AWS Step Functions = serverless workflow orchestrator. You define a state machine in JSON (Amazon States Language); Step Functions runs it: tasks, choices, parallel branches, retries, error handling, waits.

Why it exists

Stringing Lambdas with SNS/SQS quickly becomes spaghetti — no visibility, no built-in retries, no easy human approval steps. Step Functions gives you visual workflows, state, error handling, long-running waits, and integration with 200+ AWS services.

Two workflow types

StandardExpress
Max duration1 year5 minutes
Execution rate2,000 / s (start rate)100,000+ / s
Pricingper state transitionper request + duration (cheaper at high volume)
Execution historyexactly-onceat-least-once (Async) or exactly-once (Sync)
Uselong, durable, human approval, infrequenthigh-volume event-driven

State types

  • Task — invoke service (Lambda, ECS, SNS, SQS, DynamoDB, …).
  • Choice — branch based on input.
  • Wait — pause until X seconds / until timestamp.
  • Parallel — run branches in parallel.
  • Map — iterate over a list.
  • Pass / Succeed / Fail — control flow.

Integrations

  • Direct integrations with AWS services — no Lambda glue needed (e.g., arn:aws:states:::dynamodb:putItem).
  • .sync suffix = wait for service job to complete (Glue, ECS task, EMR step, Batch job).
  • .waitForTaskToken = pause until a callback (great for human approval).

Error handling

  • Per-task Retry with intervals / max attempts / exponential backoff.
  • Catch blocks for specific errors.
  • Failed executions visible in console with full history.

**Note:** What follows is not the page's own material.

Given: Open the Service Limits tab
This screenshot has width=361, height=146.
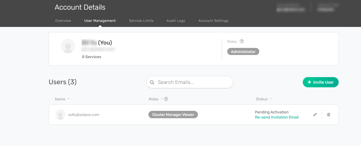Looking at the screenshot, I should (x=141, y=21).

When to use vs alternatives

Use ...Instead of ...When ...
Step Functions Standardchained LambdasLong workflow (hours/days), visibility, retries, human approval
Step Functions Expresschained LambdasHigh-volume short workflows, event processing
EventBridgeStep FunctionsSimple "event → fanout" routing, no orchestration
SQSStep FunctionsDecoupling and buffering only
AWS BatchStep FunctionsLong-running compute jobs (vs orchestration)

Common exam scenarios

  1. "Multi-step order workflow with approval after 24 h"Standard workflow with .waitForTaskToken.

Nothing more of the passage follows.